Sí, iba detrás de conseguir cita con Robert a través de mí; otra pobre infeliz que quiere que Rab le haga «un retoque». Con calma le he tenido que explicar las circunstancias actuales. Durante unos instantes ha balanceado el vino de Sancerre de su copa como si se sintiera escarmentada, pero de pronto, como por arte de magia, se le ha iluminado el rostro y me ha preguntado si yo también me dedicaba a la cirugía estética. Le he hablado un poco de mi pericia para tratar malformaciones anorrectales en los recién nacidos y he visto cómo se desvanecía todo su interés.

—No, nunca me ha atraído lo de la cirugía estética. Técnicamente es fácil, pero también es mala para el alma, tanto para la del paciente como para la del médico.

Eso ha hecho que pusiera cara de asombro.

—¡Vaya! ¿Eso cree?

Steven estaba cerca, así que lo he llamado y le he pedido que explicase a esa Lara lo que quería decir «dimorfismo psicológico», cosa que ha hecho encantado:

—Es cuando lo que ve una persona de sí misma al mirarse al espejo está todo cambiado, porque no soporta verse como es en realidad ni siente ningún orgullo, así que lo que es normal le parece una aberración horrible. Es una tara fundamental del carácter de una persona que ninguna cantidad de «retoques» puede curar.

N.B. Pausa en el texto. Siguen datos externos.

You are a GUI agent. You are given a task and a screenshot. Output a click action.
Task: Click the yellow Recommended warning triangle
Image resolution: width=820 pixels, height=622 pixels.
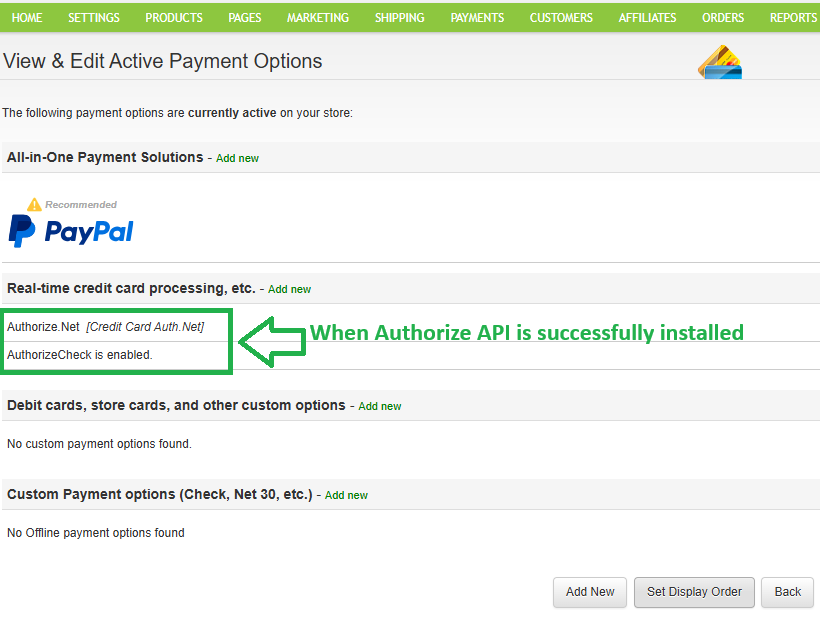(x=33, y=204)
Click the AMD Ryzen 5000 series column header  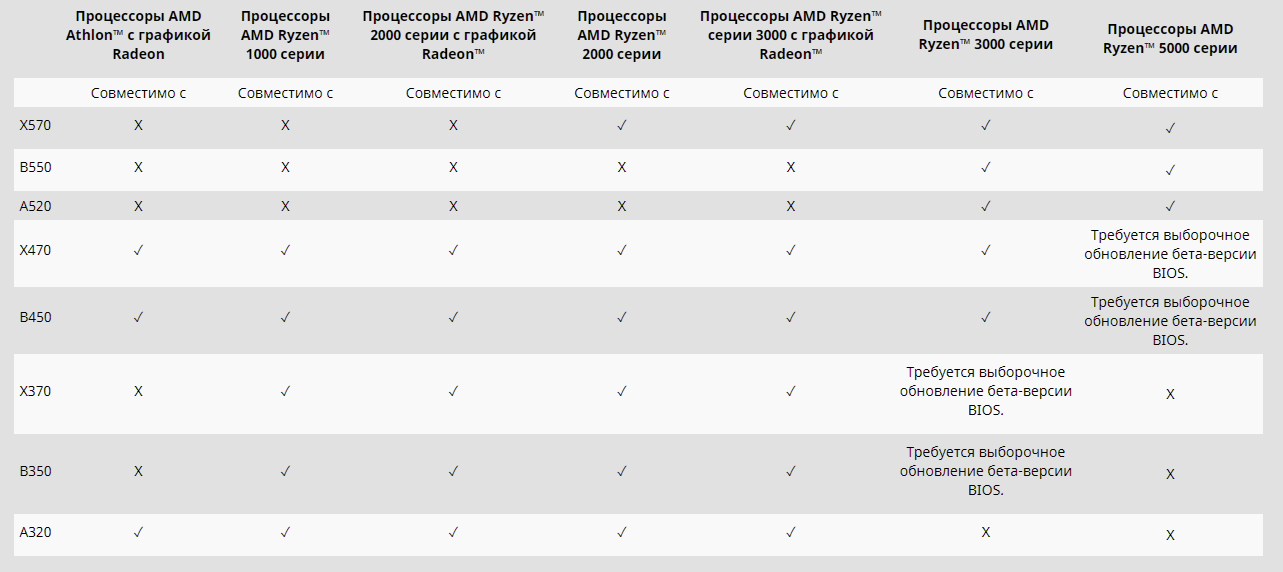[1170, 39]

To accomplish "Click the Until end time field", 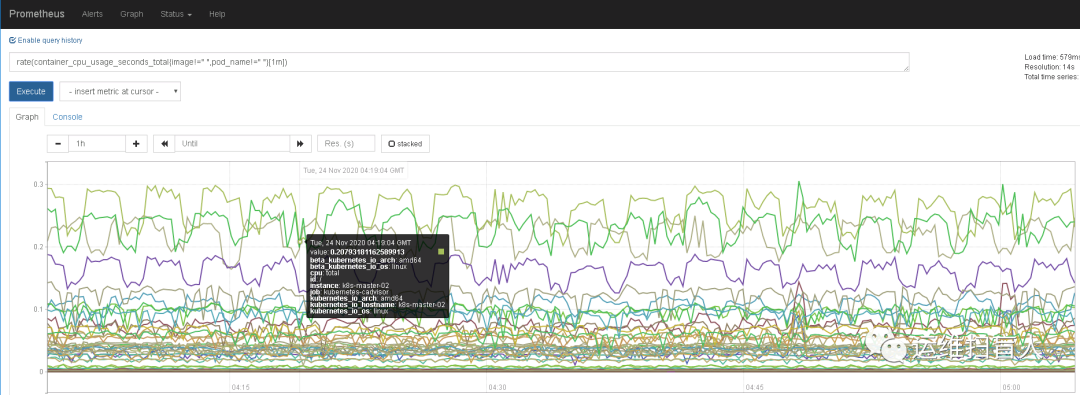I will 232,143.
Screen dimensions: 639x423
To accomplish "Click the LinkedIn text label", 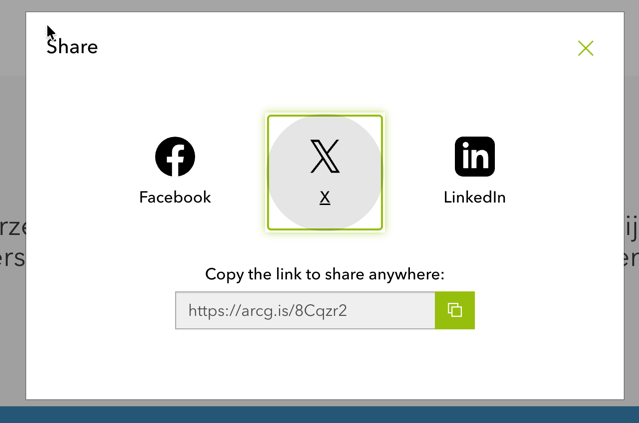I will tap(475, 198).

Para entonces la pobre mujer estaba ya tan abatida que me he sentido en la obligación de darle algún consuelo, concretamente que Robert siempre afirmaba que podía garantizar al cien por cien la satisfacción de la paciente en una intervención en concreto: la mamoplastia reductora.

—Es un enorme alivio para el cuello y los hombros, sobre todo cuando ya se ha pasado de cierta edad. Se acabaron esas asquerosas marcas de los tirantes del sujetador…

Mientras lo decía, he mirado al hombro desnudo y marcado de Lara, la cual se ha largado al poco. Sí, lo sé, lo sé… Ha sido poco amable de mi parte, y nada caballeroso. Es que estaba indignado por Robert, y eso que tanto Steven como yo sabíamos que, de haberse hallado Rab presente, se habría llevado a Lara a algún rincón a la sombra —sin que pareciese en absoluto que había la menor intención rapaz por su parte—, habría sacado su libreta de piel de topo, habría anotado unos cuantos detalles y, con una telaraña de dulces palabras, la habría engatusado inexorablemente para que hiciese una carísima reserva en la Clínica Forrest de St John’s Wood.

Pasé en coche por delante de la clínica la semana pasada, como pequeño acto de homenaje, y recordé la tarde en que Robert me guio con languidez por todo el recinto para que viese cómo había quedado. Estaba todo inmaculado, como los chorros del oro: el quirófano con la bóveda en el techo que costó un dineral, las salas de preparación, anestesia y tratamiento, el centro de día… Toda esa reluciente superesterilidad de blanco sobre blanco, en contraste con la recargada decoración Art Nouveau en rosa y amarillo verdoso de casa de Robert. Incluso entonces ya me estaba preguntando yo quién habría pagado todo aquello, y eso antes de los «problemas» de Rab.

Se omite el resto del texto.